• Exercise objective
Only the pictures are dropped. Restate each line below word for word.

Data section below:

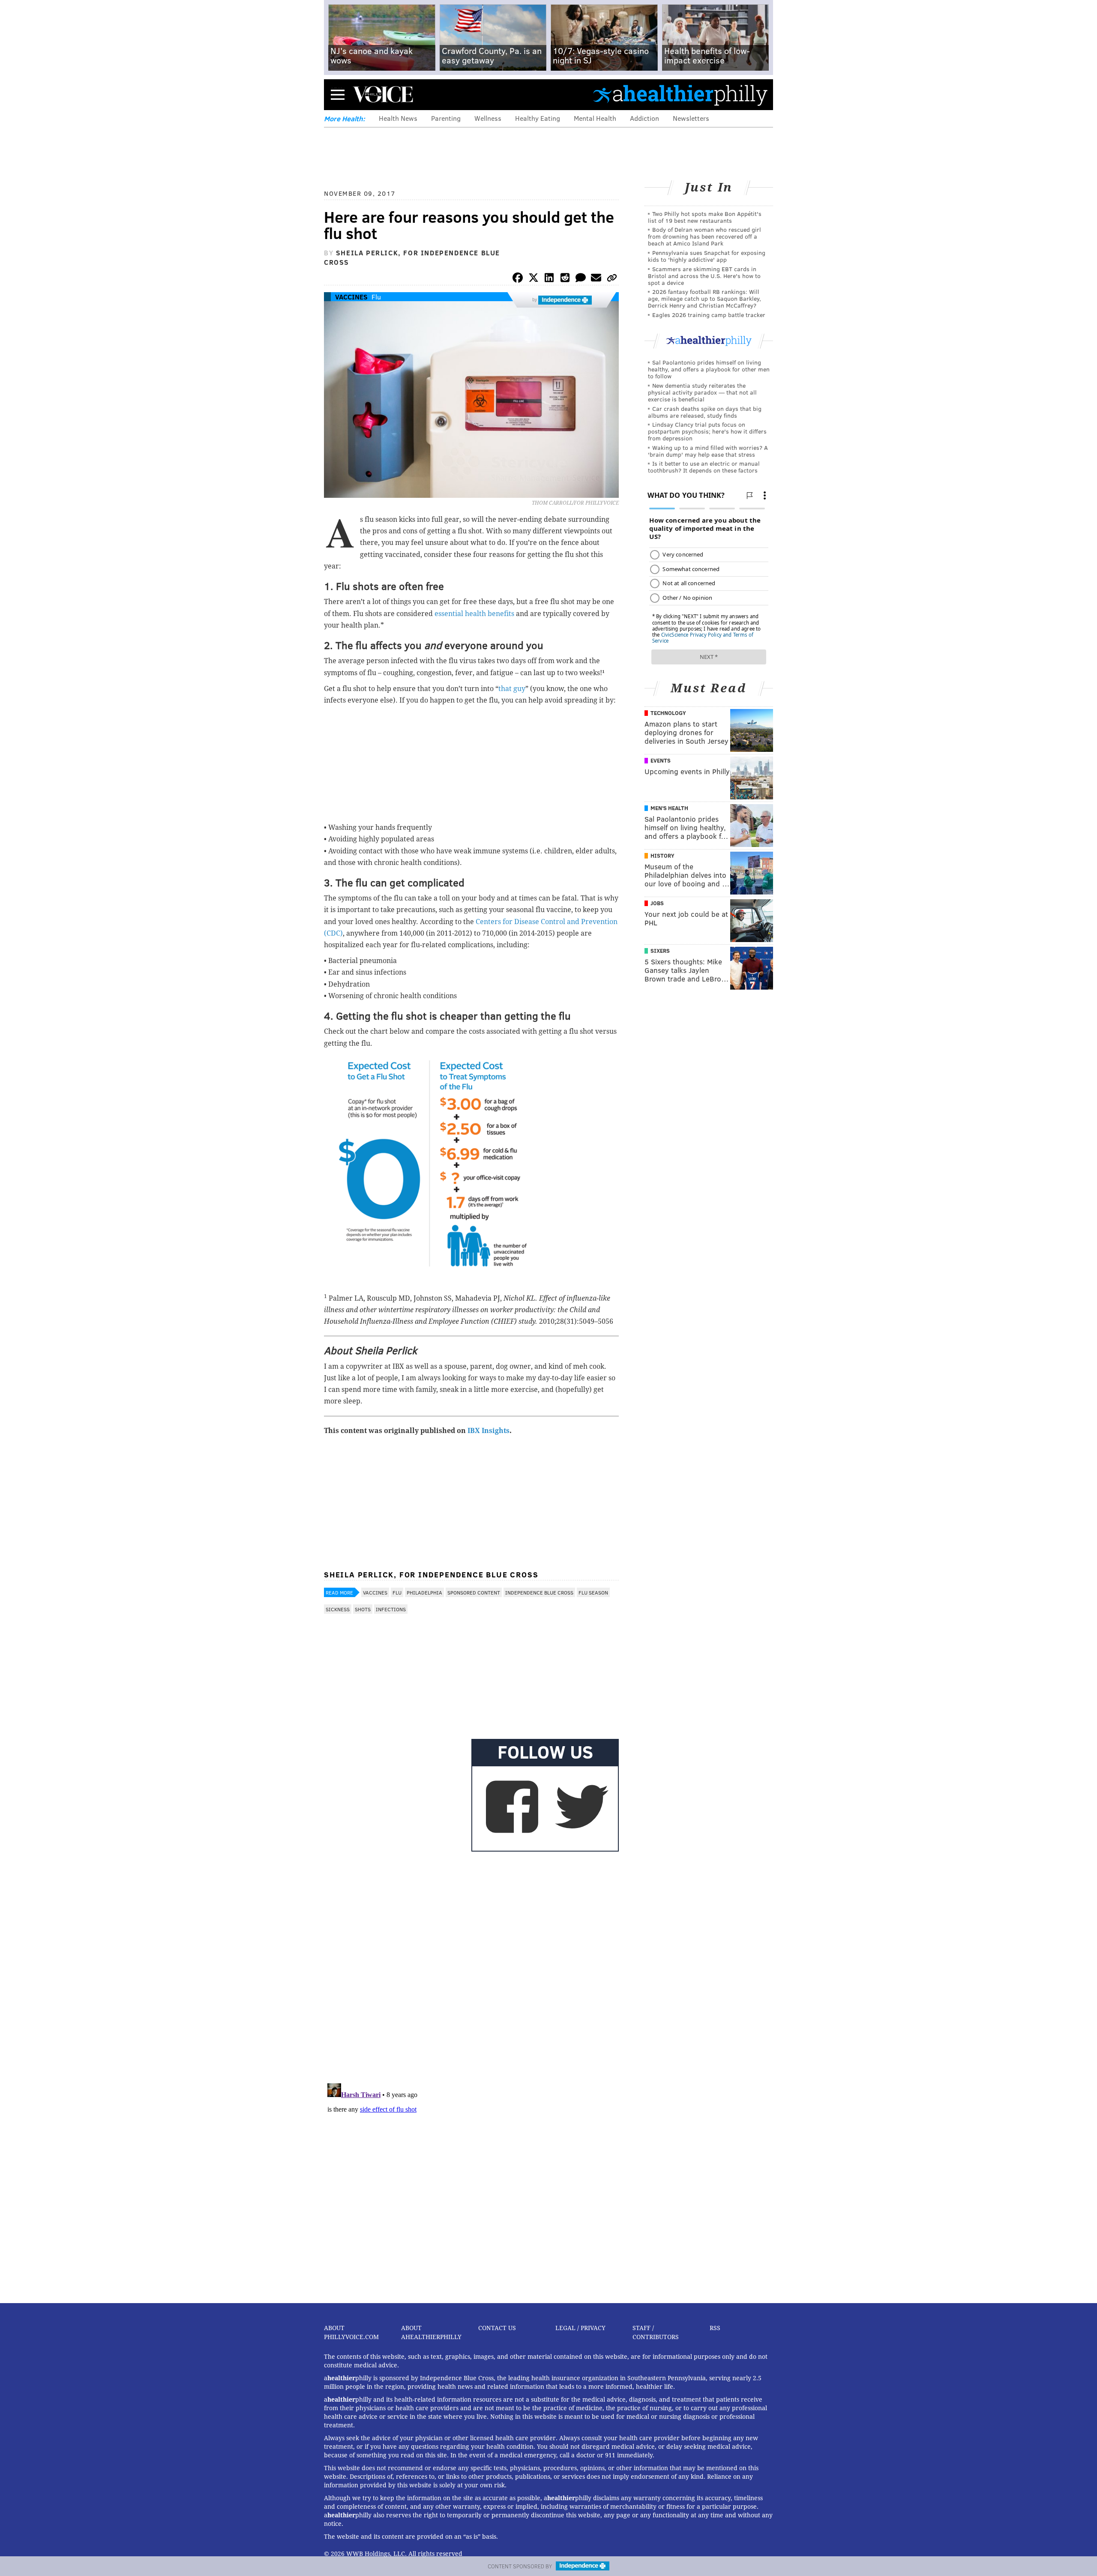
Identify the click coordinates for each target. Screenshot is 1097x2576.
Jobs (657, 903)
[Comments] (580, 279)
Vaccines (351, 296)
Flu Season (593, 1592)
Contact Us (497, 2328)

End of Data section.

• Answer to the exercise
Identify the click coordinates for each target. Screenshot is 1097x2576.
Jobs (657, 903)
[Comments] (580, 279)
Vaccines (351, 296)
Flu Season (593, 1592)
Contact Us (497, 2328)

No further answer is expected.